José McFaline-Figueroa Wins NSF CAREER Award

Genomicist focuses on defining the molecular changes induced in aggressive cancer cells after they’ve been exposed to anti-cancer therapy and how those changes alter response to treatment

Mar 03 2022 | By Holly Evarts
José McFaline-Figueroa

José L. McFaline-Figueroa, assistant professor of biomedical engineering, has been recognized with a National Science Foundation (NSF) CAREER Award for his work on defining how cancer cells respond after exposure to anti-cancer therapy, and how that response depends on the genetic background of individual cancer cells. One of the NSF’s top honors given to early-career faculty, the three-year, $542,418 award will support his project, “Defining kinase-driven cellular response networks using single-cell genomics.”

One of the many difficulties in treating cancer is that tumors are heterogeneous--while a large population of cells will react one way to treatment, individual cells may react in another. It is thus critical to study tumors at the resolution of single cells to learn about mechanisms you might not see when examining a large group of cells.

Thanks to major advancements in the field, researchers can now isolate and characterize molecular components of a single cell within heterogeneous cell groups. McFaline-Figueroa develops and applies multiplex single-cell genomics tools that enable his group to probe the large combinatorial space between genes and exposures. His Chemical Genomics Laboratory then uses the functional atlases of cellular response obtained by their methods to identify more powerful treatment combinations to treat disease, especially cancer.

McFaline-Figueroa’s earlier work leveraged the throughput of novel single-cell genomic approaches for the multiplex assessment of the effect of genetic and chemical perturbations on gene expression programs. The NSF CAREER award will support his extending these tools to develop large-scale data-driven prediction of how individual genes contribute to the molecular changes that accompany cellular response.

The team plans to determine how protein kinases, master regulators of the cell, contribute to the dynamic molecular changes that cancer cells undergo in response to cytotoxic and genotoxic stress. The group will apply and broaden their methods for multiplex perturbation screens at single-cell resolution to probe the large interactions space between kinases and cellular stressors. The broader goal is to develop workflows to create functional molecular atlases with broad applications in various scientific fields, including therapeutic development and cellular engineering.

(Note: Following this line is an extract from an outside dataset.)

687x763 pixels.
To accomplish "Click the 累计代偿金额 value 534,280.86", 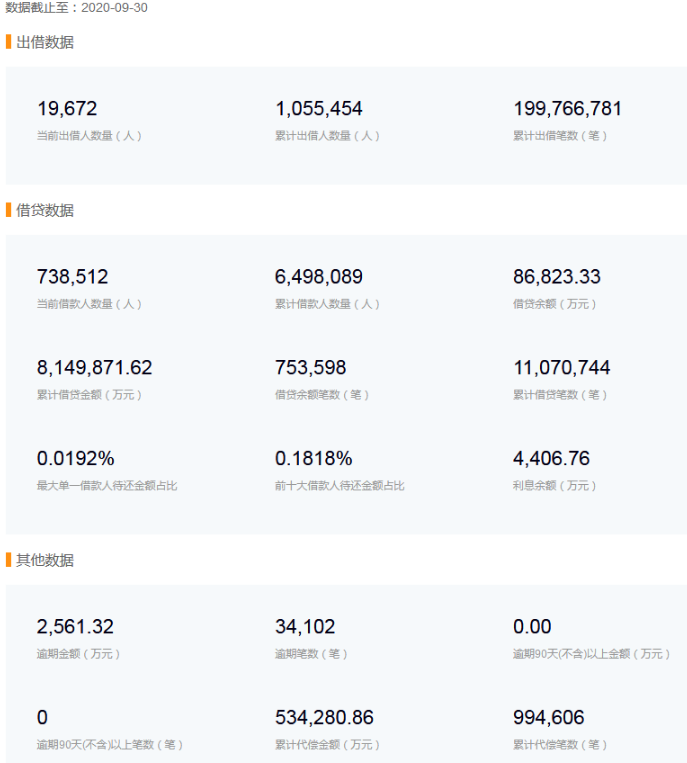I will [324, 718].
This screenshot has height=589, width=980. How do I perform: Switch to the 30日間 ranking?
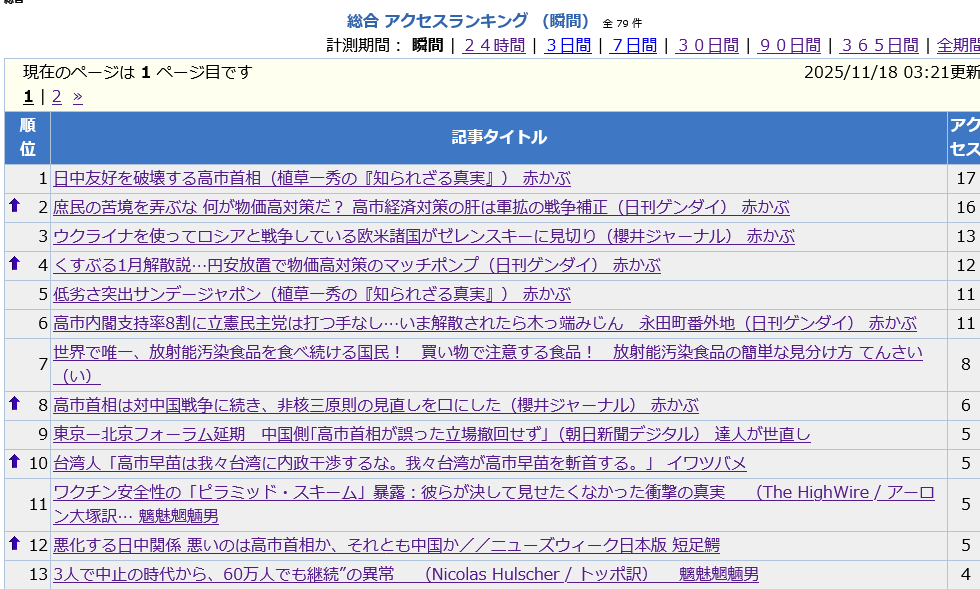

“We expect our methods will enable unprecedented insight into the regulatory networks that drive stress response and can be adapted to determine the genetic dependency of transcriptional phenotypes in a wide variety of experimental systems,” said McFaline-Figueroa, who is also an associate member of the Herbert and Florence Irving Institute for Cancer Dynamics and a member of the Herbert Irving Comprehensive Cancer Center. “This NSF CAREER award will support our group’s efforts to leverage these functional atlases of cellular response to arrive at novel treatments against cancer, with a particular focus on aggressive tumor types that frequently fail the current standard-of-care.”

McFaline-Figueroa also plans, as part of his NSF project, to work with high school students taking part in the NY Bioforce program and, in collaboration with the University of Puerto Rico, to develop a short course for graduate students at external institutions for the analysis of existing single-cell genomic datasets.